Unfortunately, there are also plenty of little girl fights, as well. With six girls, several with strong personalities, disagreements are inevitable. Someone often feels left out or put upon by the others. A lot of times, it’s five against one or four against two. These disagreements can often end with one child in tears or another stomping off to go home, neither of which are healthy responses to conflict.
God doesn’t want us or our kids to live in a state of constant conflict. He wants us to live at peace with others. Romans 12:18 says “If it is possible, as far as it depends on you, live at peace with everyone.” Conflict is inevitable in life. It’s up to us to teach our kids healthy ways to deal with conflict.
This summer, I’m taking the six girls in my neighborhood throught The Young Peacemaker series. This collection of 12 pamphlet-style books walks kids through the steps for resolving conflict. It looks at wrong responses to conflict and points kids in the right direction. It talks about the motives behind conflict and good ways to resolve it. And it does all this in a comic-book style format that is engaging, fun and biblically based.
I’ve read a lot of books on parenting and spent a lot of time looking at resources to use with your kids. This is the best resource I’ve found for teaching kids to deal with conflict. If you’re looking for a curriculum to use with your own kids or with a group of kids, check out The Young Peacemaker.

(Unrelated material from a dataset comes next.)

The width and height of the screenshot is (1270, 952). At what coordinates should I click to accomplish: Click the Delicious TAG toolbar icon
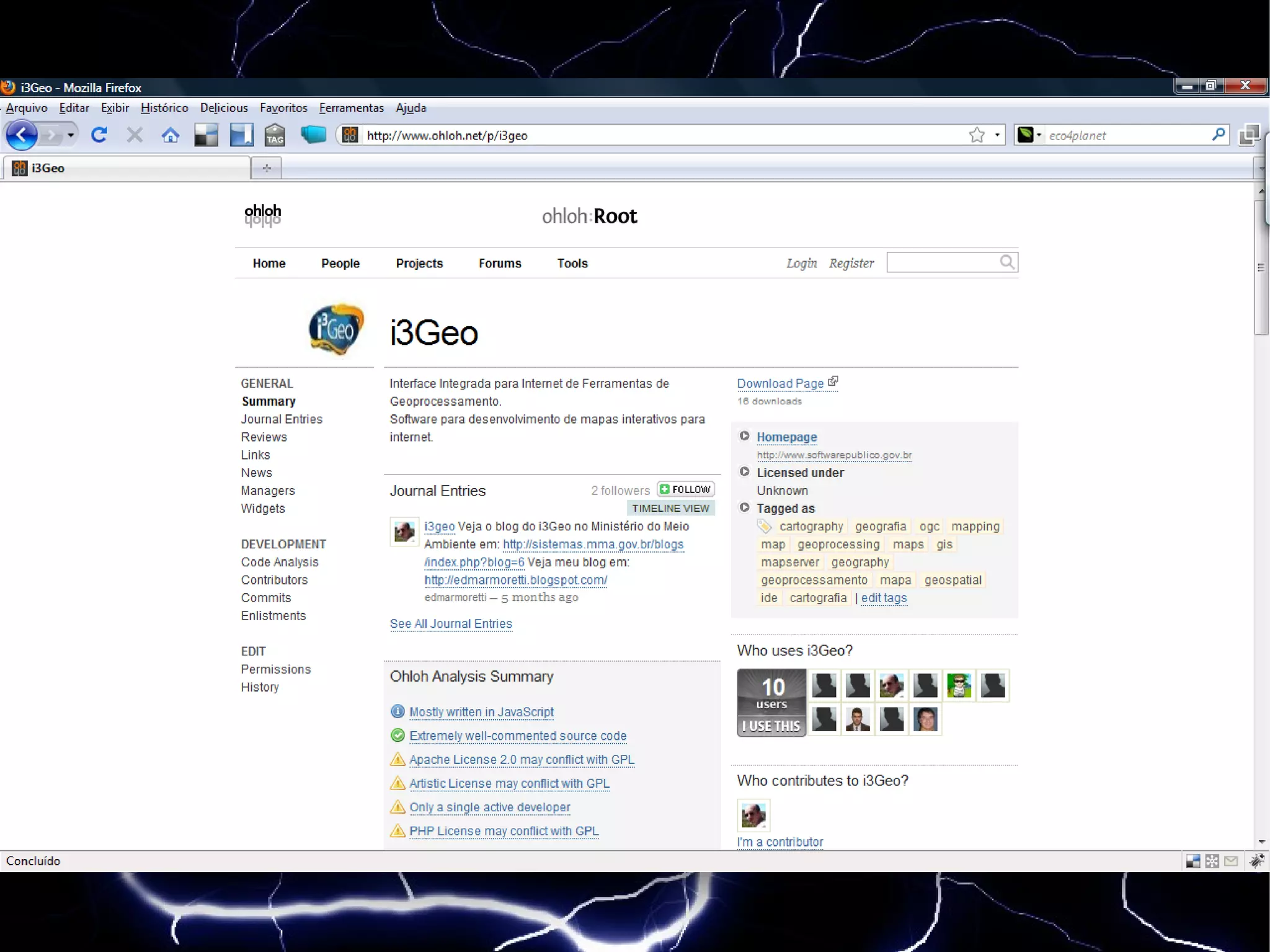(274, 135)
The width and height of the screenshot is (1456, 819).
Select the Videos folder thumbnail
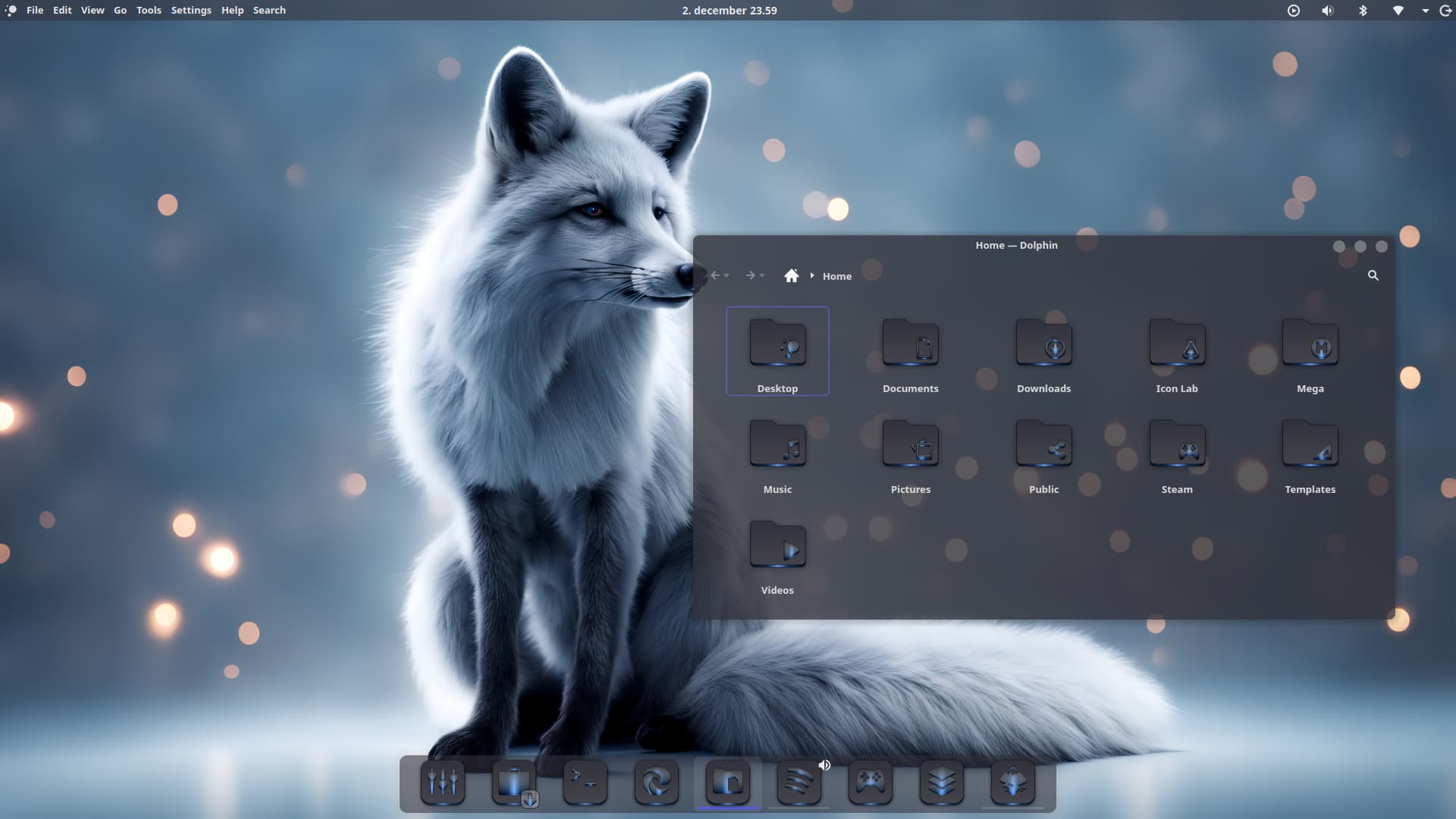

We’re about halfway through the 12 books, and I’ve already seen results. Instead of stomping off or getting mad, the girls in my neighborhood are learning to work through their conflicts. They’re much more likely to create a compromise or get help solving an issue now than they were six weeks ago. Just the other day, I saw them respectfully work out a disagreement that just weeks before would have resulted in tears and drama.
We still have some of the drama (it’s nearly impossible to avoid with that many girls around), but The Young Peacemaker is teaching these girls powerful tools that make conflict something to be dealt with, not something that will drive a wedge and break up friendships.